- Born: Carol Judith Besen 1955 (age 70–71) Melbourne, Victoria, Australia
- Education: Steiner School, Elwood; Mount Scopus Memorial College;
- Alma mater: Monash University
- Board member of: Reserve Bank of Australia
- Parents: Marc Besen (father); Eva Besen (mother);
- Relatives: Naomi Milgrom (sister); John Gandel (uncle);

= Carol Schwartz (businesswoman) =

Australian business executive and philanthropist

Carol Judith Schwartz (born 1955) is an Australian business executive, community leader and philanthropist.

== Early life and education ==
Born Carol Judith Besen in Melbourne in 1955, Schwartz is the daughter of Eva and Marc Besen, of the fashion retailer Sussan. She was educated at a Jewish Steiner school in Elwood and then completed her secondary education at Mount Scopus Memorial College. She graduated from Monash University with an arts/law degree.

== Career ==
Schwartz began work in the property division of the family business, developing shopping centres in Melbourne and Sydney. She understood the importance of seeking involvement by the community during the planning stages of shopping centres but also during their lifetime.

She was appointed a board member of the Property Council of Victoria in 1993 and was elected president the following year. The first woman in the role, Schwartz made it easier for women to participate by, for example, moving lunch meetings from male-only venues.

Schwartz is a director of the Trawalla Group and chair of the Trawalla Foundation.

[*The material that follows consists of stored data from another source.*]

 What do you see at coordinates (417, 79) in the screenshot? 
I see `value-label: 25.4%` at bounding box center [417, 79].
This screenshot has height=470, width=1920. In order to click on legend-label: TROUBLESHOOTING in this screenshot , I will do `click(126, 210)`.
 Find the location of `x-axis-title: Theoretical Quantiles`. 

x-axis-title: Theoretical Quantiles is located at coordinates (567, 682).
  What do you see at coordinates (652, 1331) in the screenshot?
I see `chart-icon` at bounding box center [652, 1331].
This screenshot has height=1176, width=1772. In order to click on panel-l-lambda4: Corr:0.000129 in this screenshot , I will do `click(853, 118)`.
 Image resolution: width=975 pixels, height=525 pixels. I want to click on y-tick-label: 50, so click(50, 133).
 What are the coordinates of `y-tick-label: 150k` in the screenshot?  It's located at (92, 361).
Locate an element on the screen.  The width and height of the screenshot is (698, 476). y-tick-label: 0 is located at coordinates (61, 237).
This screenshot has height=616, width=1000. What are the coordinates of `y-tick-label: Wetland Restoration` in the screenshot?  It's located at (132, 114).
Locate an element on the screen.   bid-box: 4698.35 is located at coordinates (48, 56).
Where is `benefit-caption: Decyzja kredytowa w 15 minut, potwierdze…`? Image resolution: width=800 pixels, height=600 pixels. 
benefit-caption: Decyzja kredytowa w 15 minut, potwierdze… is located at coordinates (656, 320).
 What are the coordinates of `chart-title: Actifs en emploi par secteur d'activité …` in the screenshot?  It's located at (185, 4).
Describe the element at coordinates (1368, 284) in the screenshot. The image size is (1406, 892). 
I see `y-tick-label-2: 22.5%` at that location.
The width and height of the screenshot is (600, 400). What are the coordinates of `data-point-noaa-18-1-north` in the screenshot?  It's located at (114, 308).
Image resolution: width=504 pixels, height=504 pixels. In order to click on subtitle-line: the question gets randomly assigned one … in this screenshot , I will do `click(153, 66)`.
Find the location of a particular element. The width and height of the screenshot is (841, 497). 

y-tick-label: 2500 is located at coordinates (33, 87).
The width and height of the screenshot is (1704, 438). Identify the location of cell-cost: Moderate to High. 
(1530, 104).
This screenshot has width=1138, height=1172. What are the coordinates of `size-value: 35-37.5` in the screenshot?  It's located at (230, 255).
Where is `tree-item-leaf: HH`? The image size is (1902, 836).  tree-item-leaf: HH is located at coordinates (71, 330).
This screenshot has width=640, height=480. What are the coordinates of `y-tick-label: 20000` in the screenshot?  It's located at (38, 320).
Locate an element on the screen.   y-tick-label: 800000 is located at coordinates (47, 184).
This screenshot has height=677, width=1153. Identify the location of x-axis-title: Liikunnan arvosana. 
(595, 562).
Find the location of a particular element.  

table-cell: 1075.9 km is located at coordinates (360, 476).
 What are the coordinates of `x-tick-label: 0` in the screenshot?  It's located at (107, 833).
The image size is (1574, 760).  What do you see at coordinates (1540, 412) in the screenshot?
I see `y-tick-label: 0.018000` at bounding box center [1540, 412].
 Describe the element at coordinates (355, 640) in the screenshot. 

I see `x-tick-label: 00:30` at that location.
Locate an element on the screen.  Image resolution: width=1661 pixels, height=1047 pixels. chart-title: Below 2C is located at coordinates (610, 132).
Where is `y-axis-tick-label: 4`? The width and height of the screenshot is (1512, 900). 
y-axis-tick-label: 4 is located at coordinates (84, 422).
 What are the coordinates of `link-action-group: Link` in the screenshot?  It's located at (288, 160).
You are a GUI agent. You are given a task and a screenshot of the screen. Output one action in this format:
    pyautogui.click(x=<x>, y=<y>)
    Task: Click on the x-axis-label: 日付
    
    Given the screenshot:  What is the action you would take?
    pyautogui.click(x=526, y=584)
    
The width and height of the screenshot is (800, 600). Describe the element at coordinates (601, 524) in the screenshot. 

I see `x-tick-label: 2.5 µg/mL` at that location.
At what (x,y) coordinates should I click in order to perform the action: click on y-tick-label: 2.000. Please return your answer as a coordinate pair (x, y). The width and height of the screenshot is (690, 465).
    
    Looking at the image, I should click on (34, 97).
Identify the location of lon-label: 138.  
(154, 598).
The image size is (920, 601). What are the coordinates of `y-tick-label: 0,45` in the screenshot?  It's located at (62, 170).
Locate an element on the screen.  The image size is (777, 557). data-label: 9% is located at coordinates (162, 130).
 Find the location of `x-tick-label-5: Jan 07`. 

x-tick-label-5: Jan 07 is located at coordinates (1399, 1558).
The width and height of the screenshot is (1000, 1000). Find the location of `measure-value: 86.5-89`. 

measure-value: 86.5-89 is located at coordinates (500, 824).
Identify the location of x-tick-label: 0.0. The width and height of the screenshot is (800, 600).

She is chair of Our Community, a not-for-profit organisation that assists community groups to win grants.

Schwartz began a ten-year term on the board of the Reserve Bank of Australia in 2017.

== Awards and recognition ==
Schwartz was awarded the Centenary Medal in 2001. She was appointed as a Member of the Order of Australia in the 2006 Australia Day Honours and was promoted to Officer in the 2019 Queen's Birthday Honours for "distinguished service to the community as a supporter of women in leadership roles, to social justice advocacy, and to business".

Schwartz was inducted into the Victorian Honour Roll of Women in 2011. After receiving a Monash University Fellowship in 2010, she was presented with an honorary doctorate by her alma mater, Monash University, in May 2018. In November 2020 Schwartz received the Leading Philanthropist award in recognition of her support for the University of Melbourne's Pathways to Politics Program for Women.